Okay. And then just lastly, on free cash flow, I know you're not giving cash flow guidance, but $8 million EBITDA at the midpoint, $9.5 million cash interest, I believe you've said in the past $4 million, $8 million CapEx. It would seem, assuming no changes in net working capital and potentially with some stronger bookings in the second you get a positive boost there. But it seems like the business this year should earn probably high single digits to low double digits in free cash flow. Is that math roughly accurate?

Jon Slabaugh

Analyst

I think that's right to potentially a little bit lower, but right around $9 million to $12 million is probably a good number. If you think about our cash interest expense and our CapEx really hasn't changed as a result of the Board.org divestiture. So, our fixed charges in that capacity was somewhere in the neighborhood of kind of maybe 18 to 20, 18 to 21. But depending on how we track from an EBITDA standpoint that kind of defines it in the -- as you described it. And we certainly have the cash on the balance sheet to fund that for the year. And as we expect continue to progressively increase revenue and adjusted EBITDA, we'll be pacing towards being free cash flow positive, and we'll give you more kind of insights on that as we progress through the year.

Rudy Kessinger

Analyst

Okay. Congrats again, it looks like a very good tail here.

Operator

Operator

Your next question comes from the line of Zach Cummins from B. Riley Series. Please go ahead.

Zach Cummins

Analyst

Congrats again on the very successful sale of Board.org. Josh, I wanted to dig a little bit deeper into some of the changes that you made, your customer success and retention teams. But I mean, can you talk about, I dig a little bit deeper into the changes that you made with that specific team and how far along you are in terms of rolling that out to the rest of the teams.

Josh Resnik

Analyst

Sure. I can go into some level of detail. I mean the most important is making sure that we have the right focus from those teams in terms of coverage models against our accounts as well as having the right strategies in place for cross-sell and upsell. So -- and we -- most significant is we put some changes in the earlier part of last year, so around this time last year. As I mentioned, we saw our ability to do greater coverage. It included refining our approach by size of count, automating more for smaller accounts and putting a greater focus on our larger accounts which helped with both the cost basis and, as I said, with our actual retention results. And then, we implemented that across our geopolitical business towards the mid-Q4 of 2023. And so, that's where we expect to see similar improvements across the board over the course of the rest of the business as this year goes on.

Zach Cummins

Analyst

Got it. Understood. And just curious, in terms of what you're hearing from customers in terms of buying patterns, I know it was pretty challenging throughout 2023. Just curious if that has changed a little bit since you've turned the page into a new year. And I guess, just a subset of that question. Does the fact that it's an upcoming election year have any sort of impact in terms of customer or potential customer demand you could see?

Josh Resnik

Analyst

Sure. So, generally speaking on the macro, I would say buying sentiment is, I would say, has been on the whole better this quarter. Still on conservatism out there, so not fully seeing a return to past patterns yet. But we're -- some people are still wait and see, but we're optimistic for the year. And then in terms of election and impact on sales cycle, elections and -- it's a massive election year globally and that does drive greater -- we see greater engagement with our products, generally speaking, around election coverage. So generally speaking, that can drive demand. And as long as the macro isn't negatively impacted so that you don't see budgets tremendously negatively impacted. That can be a help for us from a sales perspective.

> Supplied information:
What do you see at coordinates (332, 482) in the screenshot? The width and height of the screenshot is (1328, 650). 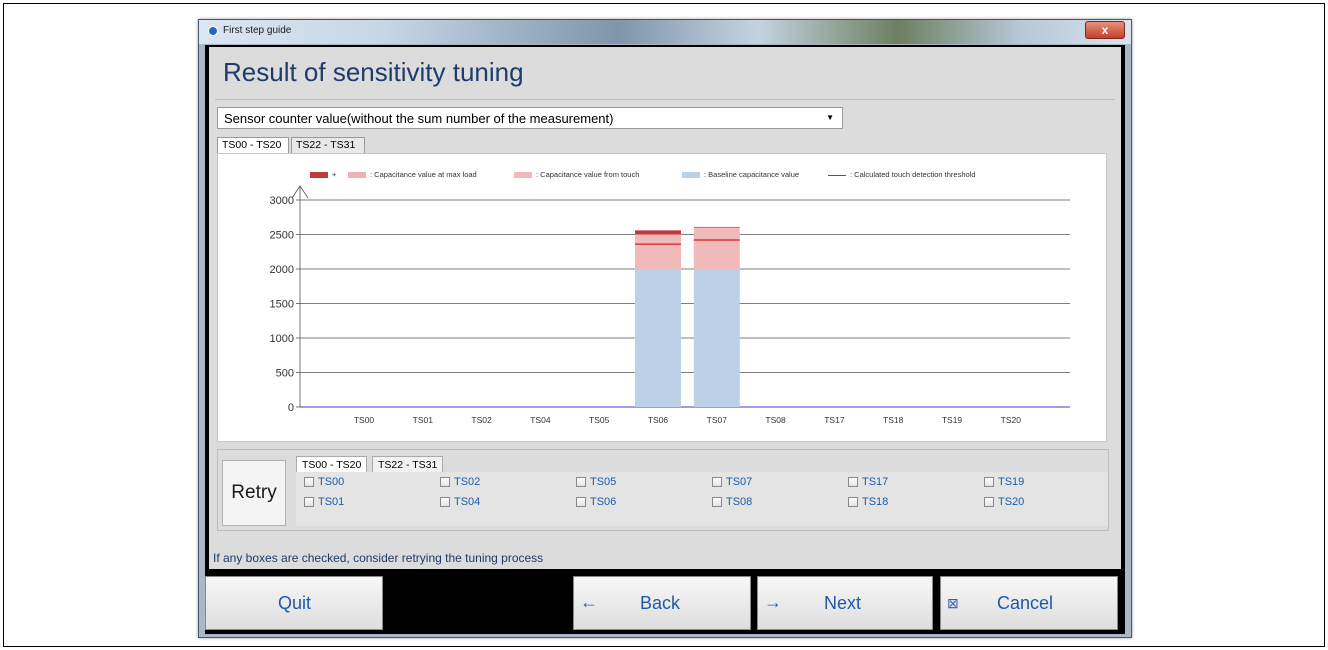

> Tasks and exercises:
a. Output the passage of the earnings call transcript between "I think that's" and "through the year.", inclusive.
b. Name every person who is identified by name as a speaker in the earnings call transcript.
Work from the earnings call transcript alone, not from the material.

> Answer section:
a.
I think that's right to potentially a little bit lower, but right around $9 million to $12 million is probably a good number. If you think about our cash interest expense and our CapEx really hasn't changed as a result of the Board.org divestiture. So, our fixed charges in that capacity was somewhere in the neighborhood of kind of maybe 18 to 20, 18 to 21. But depending on how we track from an EBITDA standpoint that kind of defines it in the -- as you described it. And we certainly have the cash on the balance sheet to fund that for the year. And as we expect continue to progressively increase revenue and adjusted EBITDA, we'll be pacing towards being free cash flow positive, and we'll give you more kind of insights on that as we progress through the year.

b.
Jon Slabaugh
Rudy Kessinger
Zach Cummins
Josh Resnik